# Training an Acoustic Model with Subword Tokenization

In this notebook, we train an ASR model for German, using the Citrinet model with cross language transfer learning. The workflow is demonstrated in the figure below.

![png](./imgs/german-transfer-learning.PNG)

We first demonstrate the training process with NeMo on 1 GPU in this notebook.
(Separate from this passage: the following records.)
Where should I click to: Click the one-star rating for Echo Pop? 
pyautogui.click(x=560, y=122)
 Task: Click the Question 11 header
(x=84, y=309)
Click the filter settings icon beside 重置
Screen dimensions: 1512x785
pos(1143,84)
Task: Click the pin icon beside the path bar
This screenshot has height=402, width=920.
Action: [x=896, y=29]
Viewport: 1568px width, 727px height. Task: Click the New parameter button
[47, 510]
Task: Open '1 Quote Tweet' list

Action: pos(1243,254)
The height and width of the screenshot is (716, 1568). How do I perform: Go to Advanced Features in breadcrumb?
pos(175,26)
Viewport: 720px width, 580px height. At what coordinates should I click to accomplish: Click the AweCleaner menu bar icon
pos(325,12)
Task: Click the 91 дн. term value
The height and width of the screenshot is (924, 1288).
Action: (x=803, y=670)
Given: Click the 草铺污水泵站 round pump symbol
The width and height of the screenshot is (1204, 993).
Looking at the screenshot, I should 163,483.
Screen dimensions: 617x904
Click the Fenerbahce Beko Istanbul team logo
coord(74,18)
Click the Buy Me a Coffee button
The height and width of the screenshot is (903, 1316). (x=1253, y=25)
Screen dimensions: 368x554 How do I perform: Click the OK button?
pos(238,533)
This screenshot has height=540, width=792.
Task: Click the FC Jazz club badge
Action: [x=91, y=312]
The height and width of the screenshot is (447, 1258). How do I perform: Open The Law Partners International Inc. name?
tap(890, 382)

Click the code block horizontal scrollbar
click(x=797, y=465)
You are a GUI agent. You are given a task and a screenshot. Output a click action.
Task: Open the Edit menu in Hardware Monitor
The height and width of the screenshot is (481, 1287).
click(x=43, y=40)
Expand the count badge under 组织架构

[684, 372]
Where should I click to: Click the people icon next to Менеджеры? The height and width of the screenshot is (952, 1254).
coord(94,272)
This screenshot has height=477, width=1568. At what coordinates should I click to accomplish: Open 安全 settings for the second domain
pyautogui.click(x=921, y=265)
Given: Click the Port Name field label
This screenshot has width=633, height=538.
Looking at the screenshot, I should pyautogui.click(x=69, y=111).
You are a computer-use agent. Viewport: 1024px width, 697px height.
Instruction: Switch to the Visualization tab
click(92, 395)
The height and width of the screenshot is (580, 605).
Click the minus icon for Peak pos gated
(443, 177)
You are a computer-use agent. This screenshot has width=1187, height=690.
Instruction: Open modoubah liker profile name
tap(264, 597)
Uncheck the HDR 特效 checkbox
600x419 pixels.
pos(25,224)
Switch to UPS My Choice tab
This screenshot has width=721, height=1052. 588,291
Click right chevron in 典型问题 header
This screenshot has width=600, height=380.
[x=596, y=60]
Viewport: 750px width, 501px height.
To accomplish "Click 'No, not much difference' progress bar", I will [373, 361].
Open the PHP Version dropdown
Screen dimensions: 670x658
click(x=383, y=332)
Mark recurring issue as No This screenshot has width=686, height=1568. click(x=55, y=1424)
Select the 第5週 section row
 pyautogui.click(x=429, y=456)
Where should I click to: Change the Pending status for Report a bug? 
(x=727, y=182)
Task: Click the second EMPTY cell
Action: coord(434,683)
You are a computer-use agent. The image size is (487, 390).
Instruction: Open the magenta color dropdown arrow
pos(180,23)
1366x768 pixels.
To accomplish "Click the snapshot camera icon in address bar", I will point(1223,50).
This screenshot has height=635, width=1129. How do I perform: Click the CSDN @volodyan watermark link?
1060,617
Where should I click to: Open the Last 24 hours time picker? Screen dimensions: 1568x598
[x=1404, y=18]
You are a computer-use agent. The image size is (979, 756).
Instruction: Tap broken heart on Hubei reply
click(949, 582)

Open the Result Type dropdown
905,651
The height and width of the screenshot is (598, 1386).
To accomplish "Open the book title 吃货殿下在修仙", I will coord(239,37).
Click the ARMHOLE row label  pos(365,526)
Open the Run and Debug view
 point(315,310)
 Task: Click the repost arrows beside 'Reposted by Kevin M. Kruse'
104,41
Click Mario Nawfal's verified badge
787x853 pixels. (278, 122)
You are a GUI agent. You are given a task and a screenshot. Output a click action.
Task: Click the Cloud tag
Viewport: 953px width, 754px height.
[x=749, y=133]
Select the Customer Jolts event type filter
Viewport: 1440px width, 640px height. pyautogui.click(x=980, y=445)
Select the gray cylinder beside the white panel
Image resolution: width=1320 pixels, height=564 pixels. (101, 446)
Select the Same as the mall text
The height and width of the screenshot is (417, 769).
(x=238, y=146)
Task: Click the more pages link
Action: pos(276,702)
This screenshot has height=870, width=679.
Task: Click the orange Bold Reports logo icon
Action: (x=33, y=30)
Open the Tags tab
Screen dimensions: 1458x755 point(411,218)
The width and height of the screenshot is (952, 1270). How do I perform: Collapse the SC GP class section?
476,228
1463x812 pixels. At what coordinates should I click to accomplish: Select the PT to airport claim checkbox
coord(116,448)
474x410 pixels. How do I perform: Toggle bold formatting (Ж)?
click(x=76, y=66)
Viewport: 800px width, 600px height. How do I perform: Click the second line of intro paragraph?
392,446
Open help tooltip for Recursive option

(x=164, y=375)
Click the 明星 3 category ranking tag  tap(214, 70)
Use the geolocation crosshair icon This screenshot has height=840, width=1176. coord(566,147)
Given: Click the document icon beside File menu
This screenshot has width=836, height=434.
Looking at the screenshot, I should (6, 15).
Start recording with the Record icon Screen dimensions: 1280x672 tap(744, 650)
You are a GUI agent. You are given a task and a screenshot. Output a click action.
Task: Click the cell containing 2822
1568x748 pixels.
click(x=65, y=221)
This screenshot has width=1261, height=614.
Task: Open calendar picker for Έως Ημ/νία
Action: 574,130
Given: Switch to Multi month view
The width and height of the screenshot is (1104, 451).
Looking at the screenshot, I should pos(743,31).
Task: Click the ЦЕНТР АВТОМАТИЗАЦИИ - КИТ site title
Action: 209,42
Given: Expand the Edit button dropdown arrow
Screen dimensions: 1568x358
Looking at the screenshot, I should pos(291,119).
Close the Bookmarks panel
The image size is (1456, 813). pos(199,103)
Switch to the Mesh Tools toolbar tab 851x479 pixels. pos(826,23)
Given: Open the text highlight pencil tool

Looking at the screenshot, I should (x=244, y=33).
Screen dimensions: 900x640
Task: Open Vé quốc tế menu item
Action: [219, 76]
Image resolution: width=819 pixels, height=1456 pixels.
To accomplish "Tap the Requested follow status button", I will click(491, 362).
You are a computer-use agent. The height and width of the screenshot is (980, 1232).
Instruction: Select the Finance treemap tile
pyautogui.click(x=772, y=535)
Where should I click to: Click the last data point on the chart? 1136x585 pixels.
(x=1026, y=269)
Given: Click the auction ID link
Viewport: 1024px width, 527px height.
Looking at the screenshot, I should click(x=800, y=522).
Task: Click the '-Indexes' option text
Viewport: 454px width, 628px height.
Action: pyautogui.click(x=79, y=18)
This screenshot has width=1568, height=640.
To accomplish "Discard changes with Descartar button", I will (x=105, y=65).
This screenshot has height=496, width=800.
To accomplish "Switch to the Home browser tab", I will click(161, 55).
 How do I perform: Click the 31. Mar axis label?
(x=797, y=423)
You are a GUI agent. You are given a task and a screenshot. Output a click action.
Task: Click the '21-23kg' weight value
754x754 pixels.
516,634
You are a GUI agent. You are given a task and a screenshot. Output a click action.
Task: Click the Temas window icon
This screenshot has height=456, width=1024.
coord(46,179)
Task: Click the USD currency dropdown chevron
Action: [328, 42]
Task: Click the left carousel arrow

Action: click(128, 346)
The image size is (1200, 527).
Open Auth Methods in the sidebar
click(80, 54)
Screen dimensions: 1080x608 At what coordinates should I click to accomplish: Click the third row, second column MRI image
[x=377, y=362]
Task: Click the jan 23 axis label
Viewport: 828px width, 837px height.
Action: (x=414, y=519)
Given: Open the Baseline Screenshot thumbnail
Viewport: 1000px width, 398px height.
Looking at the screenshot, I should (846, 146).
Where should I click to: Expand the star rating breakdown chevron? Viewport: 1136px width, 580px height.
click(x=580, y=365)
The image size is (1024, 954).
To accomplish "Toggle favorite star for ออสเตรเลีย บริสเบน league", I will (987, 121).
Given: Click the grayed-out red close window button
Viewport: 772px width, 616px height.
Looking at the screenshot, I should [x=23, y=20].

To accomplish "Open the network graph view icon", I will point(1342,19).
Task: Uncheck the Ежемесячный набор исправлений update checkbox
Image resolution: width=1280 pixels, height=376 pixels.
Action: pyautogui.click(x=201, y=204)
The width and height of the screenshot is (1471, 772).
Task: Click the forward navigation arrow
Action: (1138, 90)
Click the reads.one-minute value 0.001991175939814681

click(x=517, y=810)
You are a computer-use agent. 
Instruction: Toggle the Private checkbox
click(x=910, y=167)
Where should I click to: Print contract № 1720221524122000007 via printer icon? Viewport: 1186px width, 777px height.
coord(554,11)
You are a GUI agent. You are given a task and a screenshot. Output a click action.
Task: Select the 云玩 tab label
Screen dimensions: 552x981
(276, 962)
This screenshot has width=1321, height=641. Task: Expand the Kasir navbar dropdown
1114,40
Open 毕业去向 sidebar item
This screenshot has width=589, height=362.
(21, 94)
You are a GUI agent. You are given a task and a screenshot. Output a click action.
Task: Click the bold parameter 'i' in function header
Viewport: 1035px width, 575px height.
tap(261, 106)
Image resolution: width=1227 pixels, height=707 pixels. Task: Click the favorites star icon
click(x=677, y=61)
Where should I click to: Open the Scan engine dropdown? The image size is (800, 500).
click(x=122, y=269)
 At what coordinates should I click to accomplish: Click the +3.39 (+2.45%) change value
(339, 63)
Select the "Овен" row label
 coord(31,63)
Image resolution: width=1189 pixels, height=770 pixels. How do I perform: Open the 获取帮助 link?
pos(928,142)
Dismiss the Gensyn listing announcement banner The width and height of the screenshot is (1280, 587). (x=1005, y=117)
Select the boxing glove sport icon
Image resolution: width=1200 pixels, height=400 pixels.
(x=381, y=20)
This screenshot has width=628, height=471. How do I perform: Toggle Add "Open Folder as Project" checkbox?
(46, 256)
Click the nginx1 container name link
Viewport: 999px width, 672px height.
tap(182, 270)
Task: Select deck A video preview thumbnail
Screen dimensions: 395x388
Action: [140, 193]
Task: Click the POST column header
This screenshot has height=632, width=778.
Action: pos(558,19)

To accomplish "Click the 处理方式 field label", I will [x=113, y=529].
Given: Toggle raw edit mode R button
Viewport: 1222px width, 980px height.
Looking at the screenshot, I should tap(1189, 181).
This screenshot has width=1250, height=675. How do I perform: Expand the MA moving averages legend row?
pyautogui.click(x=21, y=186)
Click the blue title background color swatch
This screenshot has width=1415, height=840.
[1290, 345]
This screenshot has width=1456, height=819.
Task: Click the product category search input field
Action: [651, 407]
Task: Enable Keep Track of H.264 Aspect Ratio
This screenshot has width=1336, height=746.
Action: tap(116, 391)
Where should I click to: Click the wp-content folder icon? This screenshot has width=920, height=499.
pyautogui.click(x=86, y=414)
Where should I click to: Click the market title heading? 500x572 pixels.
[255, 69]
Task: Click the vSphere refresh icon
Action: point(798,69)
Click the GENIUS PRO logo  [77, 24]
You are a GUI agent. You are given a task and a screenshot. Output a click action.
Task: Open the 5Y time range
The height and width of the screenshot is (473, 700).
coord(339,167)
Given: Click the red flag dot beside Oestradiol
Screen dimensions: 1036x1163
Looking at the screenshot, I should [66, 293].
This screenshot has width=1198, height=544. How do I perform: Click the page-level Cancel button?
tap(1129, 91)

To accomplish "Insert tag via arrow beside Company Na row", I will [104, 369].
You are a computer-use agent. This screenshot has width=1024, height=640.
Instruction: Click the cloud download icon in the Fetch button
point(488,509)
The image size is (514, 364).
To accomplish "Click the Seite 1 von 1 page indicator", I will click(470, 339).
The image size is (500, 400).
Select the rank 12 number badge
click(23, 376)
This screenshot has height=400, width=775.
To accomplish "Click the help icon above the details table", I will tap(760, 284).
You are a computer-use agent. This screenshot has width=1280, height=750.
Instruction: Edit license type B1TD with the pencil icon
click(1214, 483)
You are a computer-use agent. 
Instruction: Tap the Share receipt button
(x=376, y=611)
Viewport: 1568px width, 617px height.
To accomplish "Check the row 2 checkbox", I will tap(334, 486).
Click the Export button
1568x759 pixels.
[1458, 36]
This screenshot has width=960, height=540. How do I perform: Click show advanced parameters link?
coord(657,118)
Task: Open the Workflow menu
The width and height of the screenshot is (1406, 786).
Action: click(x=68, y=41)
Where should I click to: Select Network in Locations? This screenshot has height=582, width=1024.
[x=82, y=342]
To speed up training, multiple GPUs should be leveraged using the more efficient DDP (distributed data parallel) protocol, which must run in a seperate [training script](./train.py).

This notebook can be run from within the NeMo container, such as:

```
docker run  --ipc=host --gpus=all --net=host --rm -it -v $PWD:/myworkspace nvcr.io/nvidia/nemo:22.08 bash
```

Note:  PyTorch uses shared memory to share data between processes, so if torch multiprocessing is used (e.g. for multithreaded data loaders) the default shared memory segment size that container runs with is not enough, and you should increase shared memory size either with --ipc=host or --shm-size command line options to nvidia-docker run.


In [1]:
import nemo
import nemo.collections.asr as nemo_asr

print(nemo.__version__)

from hydra import initialize, initialize_config_module, initialize_config_dir, compose
from omegaconf import OmegaConf, open_dict
from pytorch_lightning.callbacks import ModelCheckpoint
import pytorch_lightning as pl

[NeMo W 2022-10-25 00:26:25 optimizers:77] Could not import distributed_fused_adam optimizer from Apex
OMP: Info #276: omp_set_nested routine deprecated, please use omp_set_max_active_levels instead.


1.12.0


## Cross-Language Transfer Learning

Transfer learning is an important machine learning technique that uses a model’s knowledge of one task to perform better on another. Fine-tuning is one of the techniques to perform transfer learning. It is an essential part of the recipe for many state-of-the-art results where a base model is first pretrained on a task with abundant training data and then fine-tuned on different tasks of interest where the training data is less abundant or even scarce.

Transfer learning with NeMo is simple.


First, let's load the pretrained Nemo Citrinet model, which was trained on ~6000 hours of English data.

In [2]:
import nemo.collections.asr as nemo_asr
asr_model = nemo_asr.models.EncDecCTCModelBPE.from_pretrained(model_name="stt_en_citrinet_1024")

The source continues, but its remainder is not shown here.